In October 2012, he was granted Permanant residency and I saw it as my opportunity to see if he was in love with me. I left him after another one of his violent outbursts. I left with just a dress to wear the next day and fled to my mother's. And just as I suspected, my husband never bothered to try and get me to go back. Within a few days he offered a friend who was divorced to move in to the rented unit we were living in. I saw legal aid and reported to police his violence. Although he never hit me just putting his fist up to me, and he wasn't harrassing me, I didn't get an AVO.

I am studying nursing and had no where to live so had to rent a room in the middle of an isolated town outside Sydney. I went to centrelink and they were very helpful emotionally and I did get an extra $10 a fortnight because of my situation (living in a room). It was horrible and still is. I opened my heart to a man that lied to me day after day, with planning he got what he wanted.

He has not once said he'd try and change by seeing a counsellor because I was willing to go and seek help and support him.
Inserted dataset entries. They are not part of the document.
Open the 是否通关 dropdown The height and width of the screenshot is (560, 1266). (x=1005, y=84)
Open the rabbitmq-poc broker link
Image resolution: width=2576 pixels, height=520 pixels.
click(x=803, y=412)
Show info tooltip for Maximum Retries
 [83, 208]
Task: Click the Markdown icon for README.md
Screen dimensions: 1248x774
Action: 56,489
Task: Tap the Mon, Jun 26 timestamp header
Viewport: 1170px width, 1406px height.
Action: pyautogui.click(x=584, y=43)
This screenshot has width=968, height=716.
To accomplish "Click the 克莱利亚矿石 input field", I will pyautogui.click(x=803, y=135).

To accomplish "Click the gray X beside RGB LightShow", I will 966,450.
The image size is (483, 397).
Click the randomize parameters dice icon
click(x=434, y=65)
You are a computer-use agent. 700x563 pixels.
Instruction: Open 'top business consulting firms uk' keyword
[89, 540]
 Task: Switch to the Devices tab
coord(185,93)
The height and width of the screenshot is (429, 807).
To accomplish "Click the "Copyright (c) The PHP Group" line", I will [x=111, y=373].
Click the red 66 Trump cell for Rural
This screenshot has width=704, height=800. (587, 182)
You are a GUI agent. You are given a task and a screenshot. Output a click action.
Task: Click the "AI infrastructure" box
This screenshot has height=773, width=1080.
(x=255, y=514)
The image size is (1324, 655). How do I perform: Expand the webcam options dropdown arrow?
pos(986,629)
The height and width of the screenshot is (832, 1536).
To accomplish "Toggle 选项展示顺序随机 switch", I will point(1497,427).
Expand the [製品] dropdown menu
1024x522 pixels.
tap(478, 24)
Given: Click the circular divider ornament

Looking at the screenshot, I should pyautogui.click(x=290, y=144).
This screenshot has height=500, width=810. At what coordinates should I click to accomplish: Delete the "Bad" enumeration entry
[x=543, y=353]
He told me his anger was from the things happening in Syria. He has since changed his first name to 'Michael' from Mohamad, is going to learn English which he said he didn't have time while we were married. And has never offered to help me financially while I have lost my whole world literally out from under me he continues to live his life the way he wants while I suffer.

I suspect he's seeing another woman because during the last week I left him I called a number that he smsd and the woman hung up on me when I told her who I was. I know I can't save my marriage and you all probably think why would I want to which is understandable but I am lost, heart broken and want to know what my legal rights are. I have suffered for years while married to him and still am because I continue to live in a room and have nothing. I eventually had my family collect my things and he packed everything including rubbish eg; old outdated food. That really made me feel like he thought i was rubbish too.

I have written to the Immigration dept outlining what has happened and also wrote to the Immigration minister NSW. Any advice would be appreciated.


----------



## Nelly87 (Jul 3, 2011)

Hi Kim,

I'm very sorry to hear about your situation. I myself have been involved with a less-than-great partner before so I know the fine line between the urge to stay and the urge to leave, although I do hope you'll forgive me for saying that by reporting him and/or incidents earlier, you would have had a stronger case now.

In your situation I would not go off of what people on a forum say, even though you might get some great advice, because your situation might touch on a lot of different departments. Can you get free/affordable legal advice since you say you are financially weak at the moment? Go talk to someone who can give you free legal advice, I know it's possible I have just never been in that position so cannot tell you off the top of my head where to turn for that. Also talk to someone at the police station and someone at Immigration. Make very clear in all cases that this is a former abuser and someone with a troubled past so you would prefer for them not to approach him before you can make some kind of a case against him, through any of them. Get advice from as many professionals as could be applicable in your situation. Keep going until you find a way to create consequences for his actions, and ask all those different institutions what they would advise you. I am sorry to say some might tell you you should have said something and/or pressed charges earlier, but that does not mean you just give up. You have to be hard about this one last time, this is your last shot, don't let him bend and break you again and stand tall for whatever the results may be.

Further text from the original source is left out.